Since April, India had noticed a buildup of troops and armaments by the Chinese side in the border areas adjacent to eastern Ladakh.
"In early May, the Chinese side had taken action to hinder the normal, traditional patrolling pattern of our troops in the Galwan Valley area, which resulted in a face-off," Rajnath said.
Even as this situation was being addressed by the Ground Commanders as per the provisions of our bilateral agreements and protocol, in mid-May the Chinese side made several attempts to transgress the LAC in other parts of the western sector, he said.
This included Kongka La, Gogra and North Bank of Pangong Lake. "These attempts were detected early and consequently responded to appropriately by our armed forces," said the minister adding, "We made it clear to the Chinese side both through diplomatic and military channels that China was, by such actions, attempting to unilaterally alter the status quo.
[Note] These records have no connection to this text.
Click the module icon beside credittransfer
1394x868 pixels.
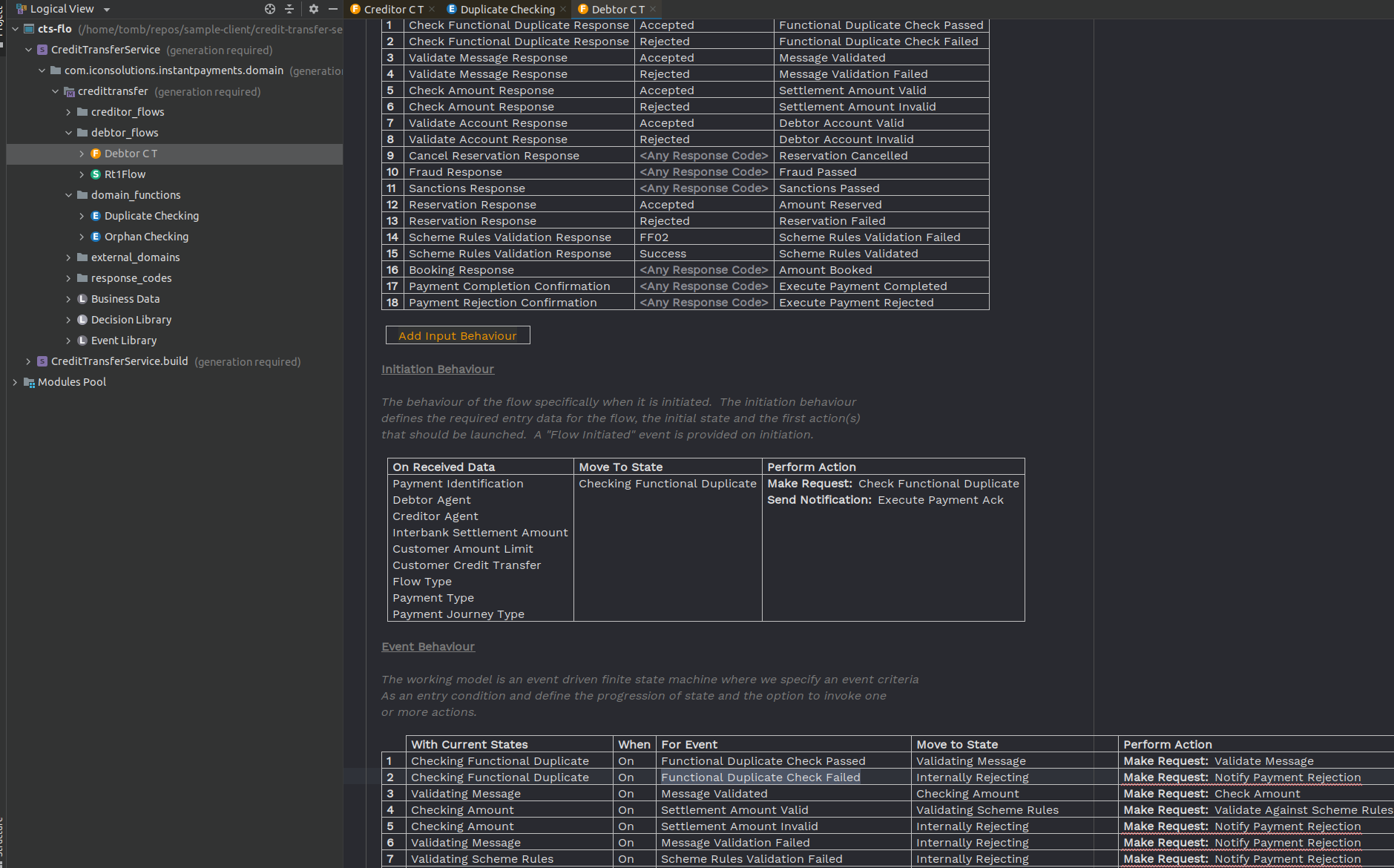(x=69, y=91)
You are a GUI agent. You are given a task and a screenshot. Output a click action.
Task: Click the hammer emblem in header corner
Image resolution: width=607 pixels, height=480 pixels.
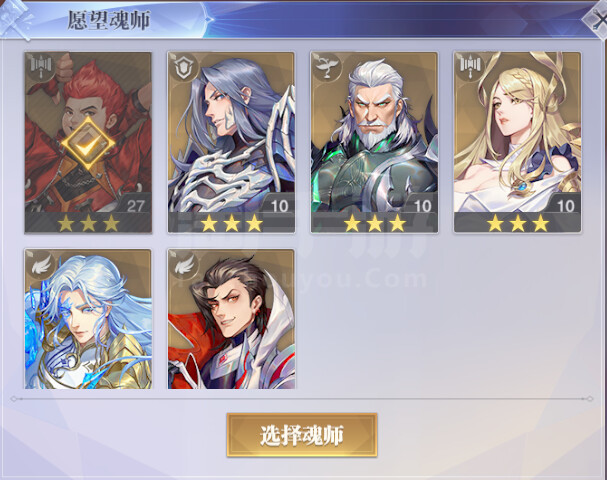(15, 19)
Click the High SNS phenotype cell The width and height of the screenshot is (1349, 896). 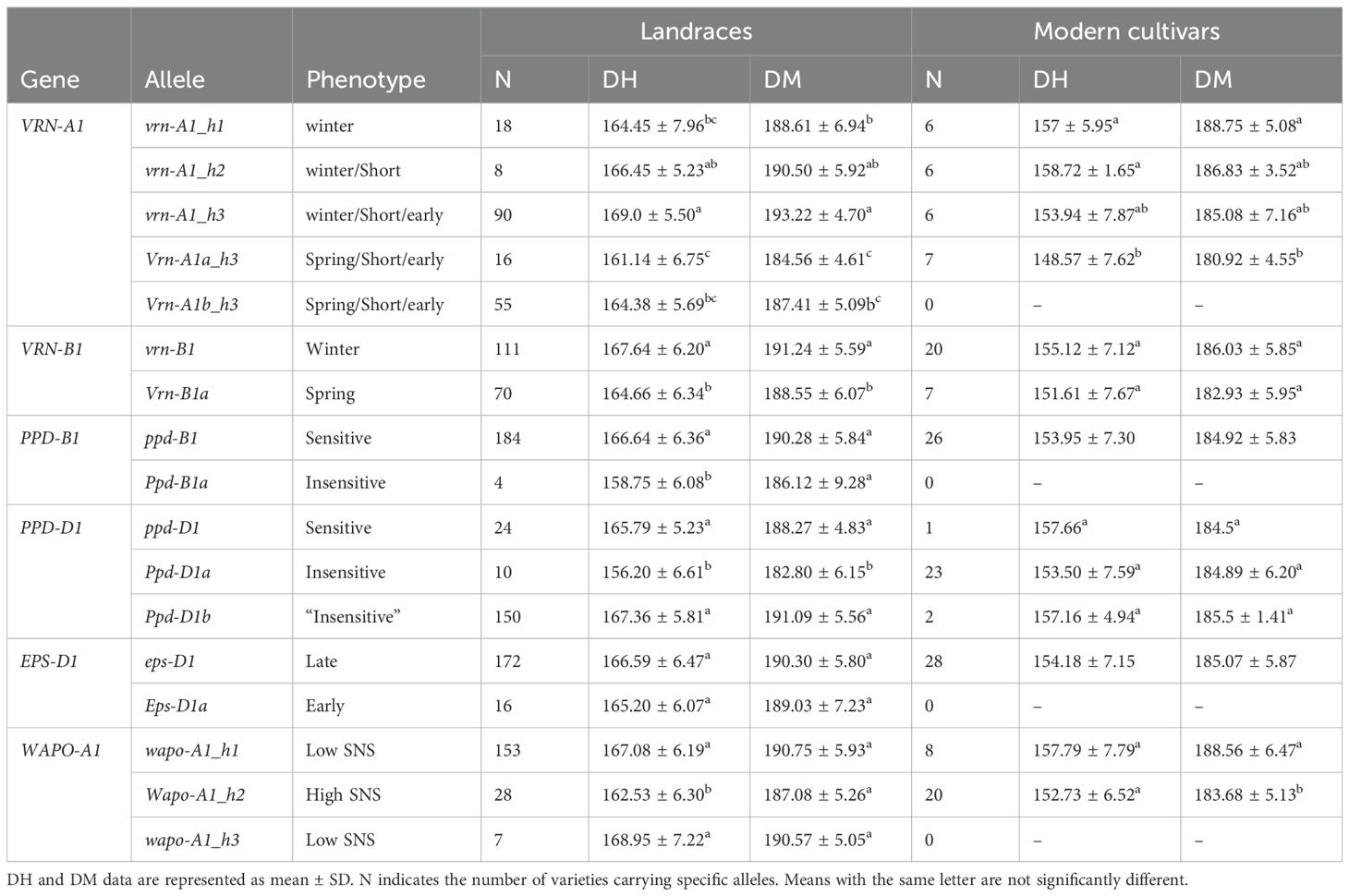[343, 795]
It was categorically conveyed that this was unacceptable."
Given the growing friction along the LAC, the senior commanders of the two sides in a meeting on June 6, 2020 agreed on a process of disengagement that involved reciprocal actions.
Both sides also agreed to respect and abide by the LAC and not undertake any activity to alter the status quo. However in violation of this the Chinese side created a violent face-off on June 15 at Galwan. "Our brave soldiers laid down their lives and also inflicted costs including casualties on the Chinese side," the minister said.
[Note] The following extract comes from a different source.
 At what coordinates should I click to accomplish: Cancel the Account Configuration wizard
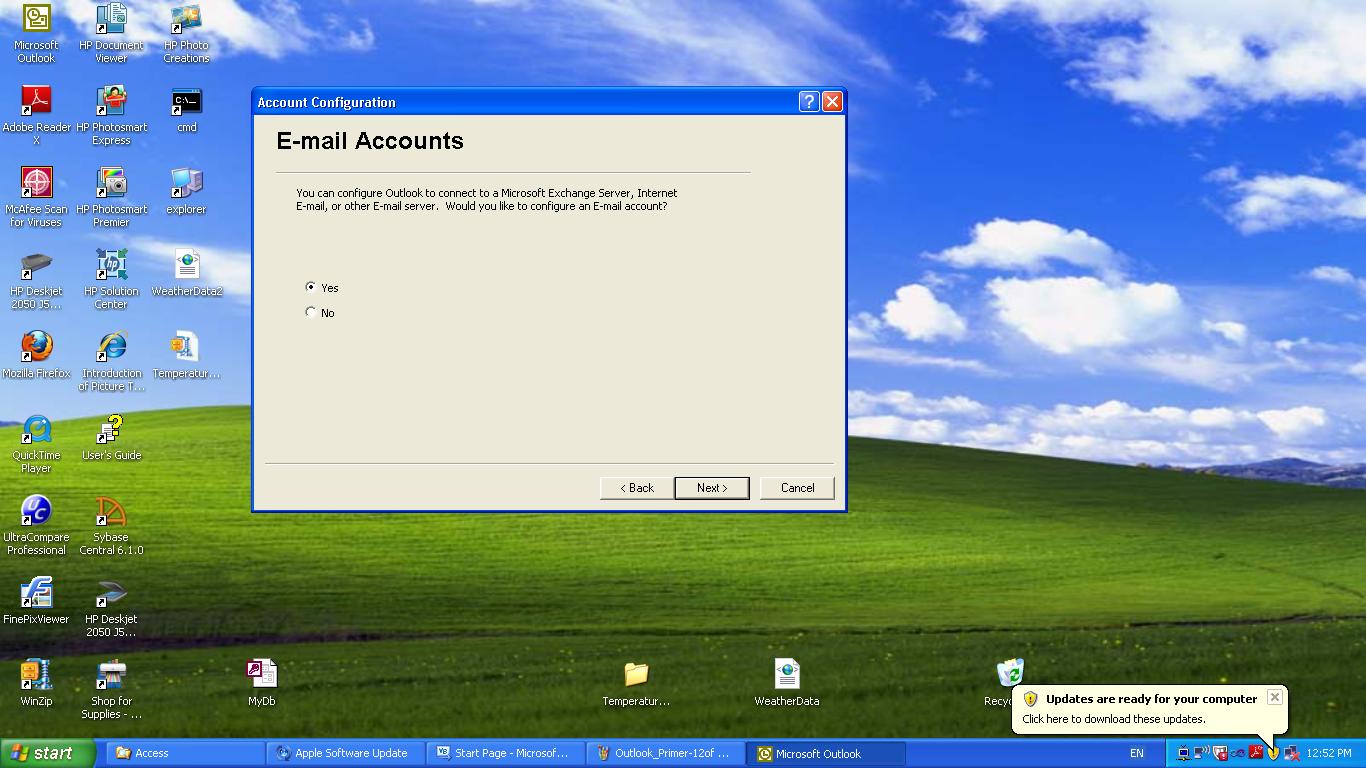click(797, 488)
He also said that the conduct of Indian armed forces throughout these incidents shows that while they maintained "Sayyam" (patience) in the face of provocative actions, they also equally displayed "Shaurya" (valour) when required to protect the territorial integrity of India.
He said India believes that mutual respect and mutual sensitivity are the basis for peaceful relations with neighbours."
"As we want to resolve the current situation through dialogue, we have maintained diplomatic and military engagement with the Chinese side," the minister said.
"In these discussions, India has maintained the three key principles that determine our approach that is both sides should strictly respect and observe the LAC, neither side should attempt to alter the status quo unilaterally and all agreements and understandings between the two sides much be fully abided by in their entirety."
The Chinese side, on its part, took the position that the situation should be handled in a responsible manner and ensure peace and tranquillity as per bilateral agreements and protocol.
Even as these discussions were going on, the Chinese side again engaged in provocative military manoeuvers on the night of August 29 and August 30 in an attempt to change the status quo in the South Bank area of Pangong Lake.
But yet again, timely and firm actions by our armed forces along the LAC prevented such attempts from succeeding.
"As is clear from these events, the Chinese actions reflect a disregard of our various bilateral agreements," the minister said.
The amassing of troops by China goes against the 1993 and 1996 agreements.
Respecting and strictly observing the LAC is the basis for peace and tranquillity in the border areas and is explicitly recognised in both 1993 and 1996 agreements.
"While our armed forces abide scrupulously by it, this has not been reciprocated by the Chinese side," the minister said. Their actions have led to face-offs and frictions from time to time along the LAC.